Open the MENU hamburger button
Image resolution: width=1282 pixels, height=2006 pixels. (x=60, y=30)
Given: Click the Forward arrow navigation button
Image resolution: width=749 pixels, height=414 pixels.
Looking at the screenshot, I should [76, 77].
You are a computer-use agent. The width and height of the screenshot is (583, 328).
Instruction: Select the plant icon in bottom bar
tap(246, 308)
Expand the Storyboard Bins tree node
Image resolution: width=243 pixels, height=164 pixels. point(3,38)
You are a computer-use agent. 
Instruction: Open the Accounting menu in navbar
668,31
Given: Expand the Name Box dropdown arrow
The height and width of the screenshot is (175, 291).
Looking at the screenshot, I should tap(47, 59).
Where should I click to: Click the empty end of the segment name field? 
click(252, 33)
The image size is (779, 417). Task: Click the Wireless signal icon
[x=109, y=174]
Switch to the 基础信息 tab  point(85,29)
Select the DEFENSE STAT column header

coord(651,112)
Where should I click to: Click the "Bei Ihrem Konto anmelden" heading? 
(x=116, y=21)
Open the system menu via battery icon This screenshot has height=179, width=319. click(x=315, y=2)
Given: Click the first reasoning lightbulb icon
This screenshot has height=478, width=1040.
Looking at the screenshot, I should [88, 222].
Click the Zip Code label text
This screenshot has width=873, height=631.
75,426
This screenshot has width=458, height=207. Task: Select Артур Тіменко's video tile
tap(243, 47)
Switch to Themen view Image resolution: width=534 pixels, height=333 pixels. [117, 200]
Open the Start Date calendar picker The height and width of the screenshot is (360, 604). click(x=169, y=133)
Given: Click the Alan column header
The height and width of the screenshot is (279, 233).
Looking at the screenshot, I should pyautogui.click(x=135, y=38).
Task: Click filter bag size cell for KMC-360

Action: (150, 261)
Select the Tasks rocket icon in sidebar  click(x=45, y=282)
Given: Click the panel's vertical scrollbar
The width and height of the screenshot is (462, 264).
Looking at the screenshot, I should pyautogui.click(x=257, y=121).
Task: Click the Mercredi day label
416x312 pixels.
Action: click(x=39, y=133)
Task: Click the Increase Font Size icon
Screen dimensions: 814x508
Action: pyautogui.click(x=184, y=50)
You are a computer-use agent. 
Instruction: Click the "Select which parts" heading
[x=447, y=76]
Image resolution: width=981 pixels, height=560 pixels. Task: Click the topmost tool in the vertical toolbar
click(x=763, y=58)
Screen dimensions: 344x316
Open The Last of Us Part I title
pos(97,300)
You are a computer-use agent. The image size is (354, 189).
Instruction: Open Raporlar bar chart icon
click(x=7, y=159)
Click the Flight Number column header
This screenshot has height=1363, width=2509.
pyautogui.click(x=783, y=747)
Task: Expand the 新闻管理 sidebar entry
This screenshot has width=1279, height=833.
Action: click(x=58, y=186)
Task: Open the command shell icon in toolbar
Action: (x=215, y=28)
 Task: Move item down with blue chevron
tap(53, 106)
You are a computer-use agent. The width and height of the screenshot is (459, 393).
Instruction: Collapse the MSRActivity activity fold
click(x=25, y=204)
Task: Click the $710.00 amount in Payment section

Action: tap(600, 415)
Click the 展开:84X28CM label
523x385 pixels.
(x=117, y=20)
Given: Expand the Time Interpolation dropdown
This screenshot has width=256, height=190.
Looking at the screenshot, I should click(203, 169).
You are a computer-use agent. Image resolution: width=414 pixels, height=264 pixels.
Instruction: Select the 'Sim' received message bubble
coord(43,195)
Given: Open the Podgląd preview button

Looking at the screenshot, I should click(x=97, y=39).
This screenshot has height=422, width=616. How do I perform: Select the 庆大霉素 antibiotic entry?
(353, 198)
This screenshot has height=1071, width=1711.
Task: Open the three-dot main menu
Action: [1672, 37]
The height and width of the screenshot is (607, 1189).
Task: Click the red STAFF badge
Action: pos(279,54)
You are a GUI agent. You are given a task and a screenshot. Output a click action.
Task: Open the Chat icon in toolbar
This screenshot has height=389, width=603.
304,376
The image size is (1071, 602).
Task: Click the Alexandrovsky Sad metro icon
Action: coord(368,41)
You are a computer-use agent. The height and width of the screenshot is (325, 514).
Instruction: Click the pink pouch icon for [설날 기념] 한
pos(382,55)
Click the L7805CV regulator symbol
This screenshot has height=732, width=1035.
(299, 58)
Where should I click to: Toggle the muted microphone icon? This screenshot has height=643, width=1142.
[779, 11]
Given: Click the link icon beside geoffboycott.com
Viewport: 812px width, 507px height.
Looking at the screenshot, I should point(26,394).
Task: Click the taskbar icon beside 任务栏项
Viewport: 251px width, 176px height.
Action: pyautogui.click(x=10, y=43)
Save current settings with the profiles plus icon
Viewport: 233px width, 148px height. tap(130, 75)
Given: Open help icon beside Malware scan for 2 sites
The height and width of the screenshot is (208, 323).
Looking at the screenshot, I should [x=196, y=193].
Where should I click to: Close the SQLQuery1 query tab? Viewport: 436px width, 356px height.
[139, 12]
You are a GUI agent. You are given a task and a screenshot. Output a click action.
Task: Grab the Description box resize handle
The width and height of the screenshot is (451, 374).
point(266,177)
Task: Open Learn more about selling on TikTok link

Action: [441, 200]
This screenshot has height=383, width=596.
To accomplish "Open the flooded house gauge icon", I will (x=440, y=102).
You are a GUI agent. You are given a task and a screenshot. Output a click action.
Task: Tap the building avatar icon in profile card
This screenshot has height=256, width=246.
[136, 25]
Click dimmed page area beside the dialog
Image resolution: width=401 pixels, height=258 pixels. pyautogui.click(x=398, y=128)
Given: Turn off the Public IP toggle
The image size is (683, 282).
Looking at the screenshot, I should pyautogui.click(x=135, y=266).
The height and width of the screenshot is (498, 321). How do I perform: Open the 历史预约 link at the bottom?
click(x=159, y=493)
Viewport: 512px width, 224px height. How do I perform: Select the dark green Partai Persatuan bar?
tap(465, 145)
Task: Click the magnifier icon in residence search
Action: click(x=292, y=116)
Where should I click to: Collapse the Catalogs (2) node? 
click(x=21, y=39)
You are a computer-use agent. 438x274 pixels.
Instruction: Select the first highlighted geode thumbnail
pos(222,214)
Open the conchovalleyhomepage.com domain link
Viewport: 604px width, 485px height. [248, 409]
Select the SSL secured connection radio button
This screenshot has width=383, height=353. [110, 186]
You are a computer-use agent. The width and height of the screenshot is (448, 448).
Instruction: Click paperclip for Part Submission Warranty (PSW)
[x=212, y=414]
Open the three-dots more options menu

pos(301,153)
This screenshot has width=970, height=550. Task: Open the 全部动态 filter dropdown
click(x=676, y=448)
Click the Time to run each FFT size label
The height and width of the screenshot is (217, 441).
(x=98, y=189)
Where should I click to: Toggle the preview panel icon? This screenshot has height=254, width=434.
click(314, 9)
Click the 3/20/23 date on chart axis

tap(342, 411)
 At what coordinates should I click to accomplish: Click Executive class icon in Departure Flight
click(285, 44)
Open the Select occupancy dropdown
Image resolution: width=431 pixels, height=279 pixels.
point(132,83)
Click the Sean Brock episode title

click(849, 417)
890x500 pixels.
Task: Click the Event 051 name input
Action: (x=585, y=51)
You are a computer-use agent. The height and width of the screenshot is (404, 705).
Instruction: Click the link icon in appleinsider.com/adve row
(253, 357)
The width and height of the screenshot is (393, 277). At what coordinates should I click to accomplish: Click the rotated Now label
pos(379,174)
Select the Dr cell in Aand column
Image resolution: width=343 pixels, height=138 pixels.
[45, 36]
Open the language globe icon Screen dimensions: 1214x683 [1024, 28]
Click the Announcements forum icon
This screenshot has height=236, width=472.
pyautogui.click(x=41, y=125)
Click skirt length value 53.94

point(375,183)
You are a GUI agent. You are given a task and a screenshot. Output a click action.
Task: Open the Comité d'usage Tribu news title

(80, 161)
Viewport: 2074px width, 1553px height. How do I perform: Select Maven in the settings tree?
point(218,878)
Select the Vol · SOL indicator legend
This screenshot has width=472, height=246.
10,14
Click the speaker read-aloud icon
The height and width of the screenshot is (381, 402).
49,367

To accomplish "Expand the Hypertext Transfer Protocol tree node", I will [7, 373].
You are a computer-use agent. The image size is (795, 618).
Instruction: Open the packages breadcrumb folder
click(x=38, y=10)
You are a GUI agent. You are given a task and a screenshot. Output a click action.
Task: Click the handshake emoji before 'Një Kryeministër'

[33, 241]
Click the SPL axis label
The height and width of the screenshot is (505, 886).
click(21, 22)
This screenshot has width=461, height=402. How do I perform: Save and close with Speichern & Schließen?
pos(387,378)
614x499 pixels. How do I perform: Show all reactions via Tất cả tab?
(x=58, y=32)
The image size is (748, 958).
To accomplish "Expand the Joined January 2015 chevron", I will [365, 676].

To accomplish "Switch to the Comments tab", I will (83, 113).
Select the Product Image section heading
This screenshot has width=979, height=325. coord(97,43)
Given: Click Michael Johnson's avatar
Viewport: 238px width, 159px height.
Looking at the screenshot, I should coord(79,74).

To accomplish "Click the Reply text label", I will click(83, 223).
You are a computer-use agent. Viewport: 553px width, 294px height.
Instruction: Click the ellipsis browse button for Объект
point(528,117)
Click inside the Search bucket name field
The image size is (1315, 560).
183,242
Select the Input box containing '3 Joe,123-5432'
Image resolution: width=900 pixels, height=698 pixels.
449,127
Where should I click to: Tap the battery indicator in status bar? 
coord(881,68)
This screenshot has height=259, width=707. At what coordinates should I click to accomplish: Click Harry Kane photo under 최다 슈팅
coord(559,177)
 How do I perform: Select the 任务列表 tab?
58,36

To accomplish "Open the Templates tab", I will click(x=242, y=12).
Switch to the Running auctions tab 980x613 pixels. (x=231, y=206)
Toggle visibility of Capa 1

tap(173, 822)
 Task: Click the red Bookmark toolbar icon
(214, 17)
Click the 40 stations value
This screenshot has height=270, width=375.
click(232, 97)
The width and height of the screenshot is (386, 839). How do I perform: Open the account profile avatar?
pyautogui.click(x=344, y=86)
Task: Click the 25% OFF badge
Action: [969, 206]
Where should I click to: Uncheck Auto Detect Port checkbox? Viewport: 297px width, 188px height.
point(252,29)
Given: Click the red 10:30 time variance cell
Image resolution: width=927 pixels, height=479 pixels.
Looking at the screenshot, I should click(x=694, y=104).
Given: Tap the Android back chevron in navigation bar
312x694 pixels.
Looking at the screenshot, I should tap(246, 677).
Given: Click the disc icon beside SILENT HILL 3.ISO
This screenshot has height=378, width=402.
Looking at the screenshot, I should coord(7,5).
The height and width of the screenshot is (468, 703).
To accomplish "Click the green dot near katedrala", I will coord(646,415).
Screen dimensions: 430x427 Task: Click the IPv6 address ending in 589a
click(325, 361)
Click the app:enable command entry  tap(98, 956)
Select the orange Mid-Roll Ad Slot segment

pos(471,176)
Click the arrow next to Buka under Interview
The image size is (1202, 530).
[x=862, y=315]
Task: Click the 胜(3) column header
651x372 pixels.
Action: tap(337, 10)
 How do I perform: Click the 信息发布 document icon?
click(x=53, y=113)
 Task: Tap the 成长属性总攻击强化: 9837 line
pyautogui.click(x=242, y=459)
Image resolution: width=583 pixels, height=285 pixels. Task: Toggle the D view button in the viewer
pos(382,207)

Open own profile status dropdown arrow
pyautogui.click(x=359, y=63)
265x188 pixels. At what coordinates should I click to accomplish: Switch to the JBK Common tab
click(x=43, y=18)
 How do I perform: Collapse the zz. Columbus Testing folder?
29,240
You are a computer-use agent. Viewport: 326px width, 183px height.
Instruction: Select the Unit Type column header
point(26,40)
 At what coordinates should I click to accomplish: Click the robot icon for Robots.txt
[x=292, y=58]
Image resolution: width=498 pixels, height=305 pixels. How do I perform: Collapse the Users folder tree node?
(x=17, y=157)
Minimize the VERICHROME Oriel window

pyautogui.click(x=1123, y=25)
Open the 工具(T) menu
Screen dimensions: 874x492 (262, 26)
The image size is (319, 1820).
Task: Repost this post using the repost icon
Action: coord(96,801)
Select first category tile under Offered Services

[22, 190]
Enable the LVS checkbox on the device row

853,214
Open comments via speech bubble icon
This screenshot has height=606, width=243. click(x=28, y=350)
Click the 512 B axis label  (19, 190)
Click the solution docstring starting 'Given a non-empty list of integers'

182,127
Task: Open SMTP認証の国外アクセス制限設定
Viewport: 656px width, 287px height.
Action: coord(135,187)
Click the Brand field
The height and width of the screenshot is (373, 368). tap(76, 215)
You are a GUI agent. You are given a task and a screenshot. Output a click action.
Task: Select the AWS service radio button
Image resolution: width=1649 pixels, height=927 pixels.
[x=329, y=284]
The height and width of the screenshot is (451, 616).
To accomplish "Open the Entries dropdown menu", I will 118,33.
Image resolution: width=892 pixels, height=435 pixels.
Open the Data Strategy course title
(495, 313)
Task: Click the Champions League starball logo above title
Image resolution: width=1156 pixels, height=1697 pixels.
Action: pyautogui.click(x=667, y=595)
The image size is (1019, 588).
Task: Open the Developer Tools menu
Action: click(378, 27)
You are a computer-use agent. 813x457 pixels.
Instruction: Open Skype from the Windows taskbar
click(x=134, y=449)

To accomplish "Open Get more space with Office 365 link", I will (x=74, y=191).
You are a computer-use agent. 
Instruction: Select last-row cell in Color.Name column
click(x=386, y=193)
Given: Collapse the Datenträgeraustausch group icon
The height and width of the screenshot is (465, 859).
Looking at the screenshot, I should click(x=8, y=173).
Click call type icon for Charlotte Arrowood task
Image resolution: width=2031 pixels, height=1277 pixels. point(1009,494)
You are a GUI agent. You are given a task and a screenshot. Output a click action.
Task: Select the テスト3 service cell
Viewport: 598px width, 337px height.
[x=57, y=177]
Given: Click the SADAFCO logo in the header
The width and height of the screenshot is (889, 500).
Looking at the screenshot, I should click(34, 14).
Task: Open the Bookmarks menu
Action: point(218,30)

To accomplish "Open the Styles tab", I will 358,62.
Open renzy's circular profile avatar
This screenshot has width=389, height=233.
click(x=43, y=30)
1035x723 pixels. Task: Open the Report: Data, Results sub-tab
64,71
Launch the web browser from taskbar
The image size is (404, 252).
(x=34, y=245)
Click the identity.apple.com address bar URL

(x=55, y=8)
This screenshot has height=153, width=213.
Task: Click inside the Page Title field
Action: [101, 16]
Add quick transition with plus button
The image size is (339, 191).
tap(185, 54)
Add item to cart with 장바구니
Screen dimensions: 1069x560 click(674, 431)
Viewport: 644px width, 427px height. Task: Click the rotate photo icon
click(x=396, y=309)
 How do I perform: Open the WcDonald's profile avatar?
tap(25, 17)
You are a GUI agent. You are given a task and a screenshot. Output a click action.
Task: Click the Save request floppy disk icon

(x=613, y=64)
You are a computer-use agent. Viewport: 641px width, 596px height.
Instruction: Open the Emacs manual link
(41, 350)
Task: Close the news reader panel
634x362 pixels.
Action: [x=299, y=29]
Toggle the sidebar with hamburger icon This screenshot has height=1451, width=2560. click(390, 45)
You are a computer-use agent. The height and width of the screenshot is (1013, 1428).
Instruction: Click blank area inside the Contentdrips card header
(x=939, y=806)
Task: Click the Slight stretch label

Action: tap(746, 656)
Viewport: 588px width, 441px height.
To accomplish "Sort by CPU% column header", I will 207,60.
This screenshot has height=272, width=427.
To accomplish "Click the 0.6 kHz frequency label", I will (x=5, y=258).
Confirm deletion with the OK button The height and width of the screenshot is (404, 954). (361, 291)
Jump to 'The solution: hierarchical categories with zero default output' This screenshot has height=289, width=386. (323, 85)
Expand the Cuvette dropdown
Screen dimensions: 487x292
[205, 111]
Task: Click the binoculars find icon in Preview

________________________________________

• [What is expected] Please copy out again the part of the data that opens with the line containing "Given: Click the Alan column header" and closes with the line containing "Action: (150, 261)", keeping both of those lines.

• [Response]
Given: Click the Alan column header
The height and width of the screenshot is (279, 233).
Looking at the screenshot, I should pyautogui.click(x=135, y=38).
Task: Click filter bag size cell for KMC-360

Action: (150, 261)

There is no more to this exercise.